Comme le dit Denis, il n’a incité aucun de ses collègues à se mettre en grève, ce n’était que sa propre décision.

« C’est l’affaire de chacun et la décision doit être prise par la personne elle-même. J’ai vu que dans l’un des dépôts de trolleybus, un chauffeur s’est également mis en grève. Je n’ai pas encore revu mes collègues, donc je ne sais pas ce qu’ils ont pensé de ma décision. Beaucoup de retraités travaillent chez nous, ils ont des enfants adultes. Ils vivent plutôt confortablement. Mais je vois dans quel pays mon fils et ma fille vivront si l’on lâche pied. Je ne souhaiterais pas un tel sort pour eux, je ne voudrais pas qu’ils subissent le même ce qui aujourd’hui arrive à des jeunes et à des étudiants. Si vous abandonnez, la situation empirera. C’est mon point de vue. Par conséquent, nous devons nous battre. »

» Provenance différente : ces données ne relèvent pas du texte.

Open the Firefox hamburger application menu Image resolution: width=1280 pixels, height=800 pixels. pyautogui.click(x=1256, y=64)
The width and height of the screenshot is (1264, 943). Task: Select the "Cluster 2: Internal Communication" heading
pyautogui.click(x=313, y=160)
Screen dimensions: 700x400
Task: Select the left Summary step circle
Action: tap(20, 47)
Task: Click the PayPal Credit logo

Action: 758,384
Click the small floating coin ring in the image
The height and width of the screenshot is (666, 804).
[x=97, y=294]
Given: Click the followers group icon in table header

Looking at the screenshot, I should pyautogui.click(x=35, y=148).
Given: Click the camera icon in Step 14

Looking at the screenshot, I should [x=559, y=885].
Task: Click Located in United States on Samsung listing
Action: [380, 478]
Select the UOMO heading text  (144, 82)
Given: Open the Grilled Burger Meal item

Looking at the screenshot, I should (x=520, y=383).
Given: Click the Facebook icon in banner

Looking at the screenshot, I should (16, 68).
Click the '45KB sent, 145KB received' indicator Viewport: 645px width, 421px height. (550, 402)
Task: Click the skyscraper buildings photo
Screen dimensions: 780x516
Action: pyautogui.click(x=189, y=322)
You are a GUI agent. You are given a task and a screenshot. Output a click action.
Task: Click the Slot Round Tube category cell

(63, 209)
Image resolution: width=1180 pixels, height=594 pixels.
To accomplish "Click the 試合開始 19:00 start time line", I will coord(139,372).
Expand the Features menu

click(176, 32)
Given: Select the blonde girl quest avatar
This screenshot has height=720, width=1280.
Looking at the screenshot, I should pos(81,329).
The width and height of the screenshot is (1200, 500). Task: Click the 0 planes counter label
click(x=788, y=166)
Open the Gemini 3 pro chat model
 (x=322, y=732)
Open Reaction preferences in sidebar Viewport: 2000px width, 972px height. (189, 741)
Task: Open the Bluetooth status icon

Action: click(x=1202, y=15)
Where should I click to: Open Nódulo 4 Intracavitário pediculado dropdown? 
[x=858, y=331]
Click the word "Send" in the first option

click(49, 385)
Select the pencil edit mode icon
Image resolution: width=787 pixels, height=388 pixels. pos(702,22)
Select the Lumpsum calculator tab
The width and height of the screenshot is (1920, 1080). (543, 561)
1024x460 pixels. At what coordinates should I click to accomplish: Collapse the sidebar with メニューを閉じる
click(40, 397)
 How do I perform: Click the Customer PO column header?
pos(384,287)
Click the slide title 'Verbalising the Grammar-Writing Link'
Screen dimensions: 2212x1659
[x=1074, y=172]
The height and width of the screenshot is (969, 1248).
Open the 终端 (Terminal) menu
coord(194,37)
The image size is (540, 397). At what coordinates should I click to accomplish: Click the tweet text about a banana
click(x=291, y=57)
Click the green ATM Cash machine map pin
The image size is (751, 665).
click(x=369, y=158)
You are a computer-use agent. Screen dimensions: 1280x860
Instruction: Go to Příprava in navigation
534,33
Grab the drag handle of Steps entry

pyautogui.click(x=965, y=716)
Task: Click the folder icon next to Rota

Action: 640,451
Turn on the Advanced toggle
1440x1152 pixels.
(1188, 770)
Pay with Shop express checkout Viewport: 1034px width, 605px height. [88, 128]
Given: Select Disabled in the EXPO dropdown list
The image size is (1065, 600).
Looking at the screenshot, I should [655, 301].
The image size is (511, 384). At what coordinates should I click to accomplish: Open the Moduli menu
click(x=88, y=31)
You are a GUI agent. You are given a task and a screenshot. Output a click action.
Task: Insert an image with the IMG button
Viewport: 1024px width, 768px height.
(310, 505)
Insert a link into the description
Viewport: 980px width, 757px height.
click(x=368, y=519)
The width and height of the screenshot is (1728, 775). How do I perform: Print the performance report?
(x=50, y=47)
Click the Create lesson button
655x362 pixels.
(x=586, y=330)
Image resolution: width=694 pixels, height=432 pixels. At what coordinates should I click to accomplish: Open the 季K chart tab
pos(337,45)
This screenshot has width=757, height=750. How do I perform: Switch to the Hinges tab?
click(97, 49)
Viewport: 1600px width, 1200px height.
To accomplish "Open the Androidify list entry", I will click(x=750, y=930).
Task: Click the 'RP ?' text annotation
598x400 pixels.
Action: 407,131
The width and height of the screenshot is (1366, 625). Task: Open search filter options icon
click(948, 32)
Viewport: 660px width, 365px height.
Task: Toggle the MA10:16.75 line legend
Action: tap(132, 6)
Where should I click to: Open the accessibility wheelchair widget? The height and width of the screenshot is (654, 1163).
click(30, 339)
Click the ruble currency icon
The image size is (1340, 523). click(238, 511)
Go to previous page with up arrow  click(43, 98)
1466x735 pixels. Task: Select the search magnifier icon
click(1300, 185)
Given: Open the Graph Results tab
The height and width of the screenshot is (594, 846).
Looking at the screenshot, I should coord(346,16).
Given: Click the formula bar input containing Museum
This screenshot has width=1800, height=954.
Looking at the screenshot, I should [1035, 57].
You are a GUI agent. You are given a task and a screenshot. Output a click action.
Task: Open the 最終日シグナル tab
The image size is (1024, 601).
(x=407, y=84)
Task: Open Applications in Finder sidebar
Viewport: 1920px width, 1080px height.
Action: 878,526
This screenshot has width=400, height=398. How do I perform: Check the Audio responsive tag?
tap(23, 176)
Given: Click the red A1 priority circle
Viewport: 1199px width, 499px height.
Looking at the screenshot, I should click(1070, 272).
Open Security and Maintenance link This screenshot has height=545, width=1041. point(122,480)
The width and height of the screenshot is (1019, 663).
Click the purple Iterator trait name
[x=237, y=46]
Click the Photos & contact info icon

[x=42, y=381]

Ouvrier d’usine : « Hier, c’était la première note de service et la privation de 100% de prime »

Une autre grève individuelle a été organisée par un travailleur de « Keramine ». Il a déclaré à la rédaction qu’il avait écrit une déclaration à cet effet adressée au directeur général et au chef de son atelier, et avait également publié sa photo dans le groupe de l’entreprise.

« J’en ai également informé en personne le responsable de l’atelier avant le début de mes horaires de travail. Puis une heure plus tard, j’ai été convoqué chez le directeur général adjoint responsable de l’idéologie où j’ai eu une conversation et on m’a expliqué qu’ils n’avaient pas d’autre choix que de me licencier pour non-accomplissement de mes tâches professionnelles, mais pas pour mes opinions politiques et la grève elle-même », dit le travailleur. « Hier, c’était la première note de service et la privation de 100% de ma prime, aujourd’hui il y aura une deuxième et le licenciement. Pendant la conversation, il y a eu une proposition de démissionner de mon plein gré, mais je l’ai refusée par principe. »

Selon l’interlocuteur, d’autres travailleurs ont peur de représailles et de la perte d’emploi, voilà pourquoi ils ne se joignent donc pas à la grève. Lui-même, il était prêt pour un tel déroulement d’événements et « a procédé à la grève dans l’espoir que cela donnerait une impulsion aux autres travailleurs à le rejoindre en montrant que ce n’était pas du tout effrayant ».